The state of Washington is about to feel the full effects of an unseasonably strong atmospheric river over the next few days, bringing with it heavy rainfall, and snowfall to mountain areas. The summit of Mount Baker (not to be confused with Mount Baker ski area), could see over 7-FEET of fresh snow.
SHORT TERM /TONIGHT THROUGH SATURDAY/... Expect continued showers across the region, with the highest amounts in the mountains as flow becomes increasing westerly. While instability looks to be somewhat modest, the overall environment may continue to support some strong showers and thunderstorms. The next frontal system approaches late Thursday and moves across the area early Friday, with another round of rain likely. Latest guidance keeps this system moving through rather quickly, but expect some breezy winds across the area Friday morning as it does so. Plenty of showers follow behind with another shortwave impulse crossing on Saturday to provide for even more rain. All together, another 2 inches of rain in the lowlands and 4-7 inches in mountains (locally higher amounts in the favored terrain) are expected Thursday through late Saturday night.
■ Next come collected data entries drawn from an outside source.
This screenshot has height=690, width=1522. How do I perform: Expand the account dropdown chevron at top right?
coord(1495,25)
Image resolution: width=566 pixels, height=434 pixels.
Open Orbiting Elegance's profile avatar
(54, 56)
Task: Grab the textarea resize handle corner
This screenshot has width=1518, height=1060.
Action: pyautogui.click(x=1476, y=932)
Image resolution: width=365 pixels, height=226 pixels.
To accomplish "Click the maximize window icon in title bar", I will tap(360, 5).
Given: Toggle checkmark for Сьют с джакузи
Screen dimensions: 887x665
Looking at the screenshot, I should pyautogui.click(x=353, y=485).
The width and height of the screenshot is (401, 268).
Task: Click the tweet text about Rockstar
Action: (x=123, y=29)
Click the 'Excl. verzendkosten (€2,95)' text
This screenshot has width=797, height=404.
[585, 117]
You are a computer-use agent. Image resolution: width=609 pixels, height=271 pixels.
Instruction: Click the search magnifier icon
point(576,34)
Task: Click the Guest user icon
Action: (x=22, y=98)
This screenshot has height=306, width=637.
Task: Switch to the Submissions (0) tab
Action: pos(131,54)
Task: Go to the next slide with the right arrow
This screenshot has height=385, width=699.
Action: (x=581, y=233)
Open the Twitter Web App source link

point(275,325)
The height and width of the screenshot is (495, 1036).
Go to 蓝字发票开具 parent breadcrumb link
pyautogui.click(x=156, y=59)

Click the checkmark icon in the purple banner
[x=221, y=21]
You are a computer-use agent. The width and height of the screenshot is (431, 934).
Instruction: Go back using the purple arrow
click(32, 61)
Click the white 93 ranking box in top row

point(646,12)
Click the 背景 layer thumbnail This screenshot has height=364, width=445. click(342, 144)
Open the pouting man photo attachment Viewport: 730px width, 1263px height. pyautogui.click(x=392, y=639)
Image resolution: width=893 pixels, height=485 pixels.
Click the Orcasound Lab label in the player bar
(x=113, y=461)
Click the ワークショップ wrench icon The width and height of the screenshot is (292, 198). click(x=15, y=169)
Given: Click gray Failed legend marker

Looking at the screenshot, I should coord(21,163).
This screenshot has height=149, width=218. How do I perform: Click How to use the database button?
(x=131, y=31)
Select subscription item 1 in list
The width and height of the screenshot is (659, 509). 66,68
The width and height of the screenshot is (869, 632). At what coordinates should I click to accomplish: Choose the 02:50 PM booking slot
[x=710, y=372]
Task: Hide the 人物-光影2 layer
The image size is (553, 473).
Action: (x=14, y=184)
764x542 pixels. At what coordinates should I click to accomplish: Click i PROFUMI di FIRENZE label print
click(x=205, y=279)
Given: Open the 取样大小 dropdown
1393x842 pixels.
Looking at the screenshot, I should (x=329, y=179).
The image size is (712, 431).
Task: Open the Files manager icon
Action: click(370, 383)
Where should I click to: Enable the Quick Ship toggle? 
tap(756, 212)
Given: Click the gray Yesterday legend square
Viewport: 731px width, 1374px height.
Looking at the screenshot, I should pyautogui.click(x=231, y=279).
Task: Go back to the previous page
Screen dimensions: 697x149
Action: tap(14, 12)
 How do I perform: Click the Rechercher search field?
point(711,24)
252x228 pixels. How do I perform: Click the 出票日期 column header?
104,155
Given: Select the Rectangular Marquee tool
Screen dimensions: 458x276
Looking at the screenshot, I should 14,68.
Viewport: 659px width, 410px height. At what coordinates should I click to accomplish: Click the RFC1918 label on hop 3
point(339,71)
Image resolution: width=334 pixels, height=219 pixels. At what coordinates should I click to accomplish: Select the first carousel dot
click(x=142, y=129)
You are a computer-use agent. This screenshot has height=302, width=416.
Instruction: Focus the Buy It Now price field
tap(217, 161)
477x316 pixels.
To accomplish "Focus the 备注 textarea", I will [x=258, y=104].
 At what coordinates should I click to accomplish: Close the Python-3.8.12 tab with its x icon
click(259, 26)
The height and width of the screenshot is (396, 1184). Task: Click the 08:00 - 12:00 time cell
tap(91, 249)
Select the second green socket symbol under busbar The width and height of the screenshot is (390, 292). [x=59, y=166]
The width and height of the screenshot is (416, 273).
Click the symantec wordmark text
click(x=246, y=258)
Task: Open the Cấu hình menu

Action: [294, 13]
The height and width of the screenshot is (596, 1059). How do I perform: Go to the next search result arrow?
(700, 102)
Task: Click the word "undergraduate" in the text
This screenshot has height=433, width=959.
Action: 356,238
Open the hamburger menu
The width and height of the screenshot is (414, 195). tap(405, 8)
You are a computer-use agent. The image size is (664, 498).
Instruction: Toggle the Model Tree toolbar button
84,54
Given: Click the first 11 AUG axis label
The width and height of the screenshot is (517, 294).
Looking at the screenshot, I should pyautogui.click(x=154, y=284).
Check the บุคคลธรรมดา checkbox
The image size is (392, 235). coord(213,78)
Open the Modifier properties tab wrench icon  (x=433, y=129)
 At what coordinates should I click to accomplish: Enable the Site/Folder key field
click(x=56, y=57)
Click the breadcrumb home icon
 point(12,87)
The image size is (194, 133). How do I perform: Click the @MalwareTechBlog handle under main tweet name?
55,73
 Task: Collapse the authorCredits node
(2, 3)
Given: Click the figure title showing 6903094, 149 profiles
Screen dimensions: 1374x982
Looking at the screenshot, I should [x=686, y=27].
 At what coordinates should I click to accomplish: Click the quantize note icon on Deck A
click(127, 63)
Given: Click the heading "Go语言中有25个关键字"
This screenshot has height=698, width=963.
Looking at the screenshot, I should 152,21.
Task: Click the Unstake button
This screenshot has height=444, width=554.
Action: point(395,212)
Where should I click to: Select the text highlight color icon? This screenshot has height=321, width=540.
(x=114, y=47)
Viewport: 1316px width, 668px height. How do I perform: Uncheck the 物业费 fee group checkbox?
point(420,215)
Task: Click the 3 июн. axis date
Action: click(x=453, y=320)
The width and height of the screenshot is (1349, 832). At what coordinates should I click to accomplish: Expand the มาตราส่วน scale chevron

WHAT IS AN “ATMOSPHERIC RIVER”
Quick Atmospheric River (AR) Facts:
- On average, about 30-50% of annual precipitation in the West Coast States occurs in just a few AR events each year
- A strong AR transports an amount of water vapor roughly equal equivalent to 7.5-1.5 times the average flow of water at the mouth of the Mississippi River
- ARs are approximately 250-375 miles wide on average
- ARs are a primary feature in the entire global water cycle and are tied closely to both water supply and flood risks, particularly in the western US
- ARs moves with the weather and are present somewhere on Earth at any given time
Atmospheric rivers are relatively long, narrow regions in the atmosphere – like rivers in the sky – that transport most of the water vapor outside of the tropics. These columns of vapor move with the weather, carrying an amount of water vapor roughly equivalent to the average flow of water at the mouth of the Mississippi River. When the atmospheric rivers make landfall, they often release this water vapor in the form of rain or snow.
Although atmospheric rivers come in many shapes and sizes, those that contain the largest amounts of water vapor and the strongest winds can create extreme rainfall and floods, often by stalling over watersheds vulnerable to flooding. These events can disrupt travel, induce mudslides, and cause catastrophic damage to life and property. A well-known example is the “Pineapple Express,” a strong atmospheric river that is capable of bringing moisture from the tropics near Hawaii over to the U.S. West Coast.
Not all atmospheric rivers cause damage; most are weak systems that often provide beneficial rain or snow that is crucial to the water supply. Atmospheric rivers are a key feature in the global water cycle and are closely tied to both water supply and flood risks —particularly in the western United States.
While atmospheric rivers are responsible for great quantities of rain that can produce flooding, they also contribute to beneficial increases in the snowpack. A series of atmospheric rivers fueled the strong winter storms that battered the U.S. West Coast from western Washington to southern California from Dec. 10–22, 2010, producing 11 to 25 inches of rain in certain areas. These rivers also contributed to the snowpack in the Sierras, which received 75 percent of its annual snow by Dec. 22, the first full day of winter.
NOAA research (e.g., NOAA Hydrometeorological Testbed and CalWater) uses satellite, radar, aircraft, and other observations, as well as major numerical weather model improvements, to better understand atmospheric rivers and their importance to both weather and climate.
Scientific research yields important data that helps NOAA National Weather Service forecasters issue warnings for potential heavy rain and flooding in areas prone to the impacts of atmospheric rivers as many as five to seven days in advance.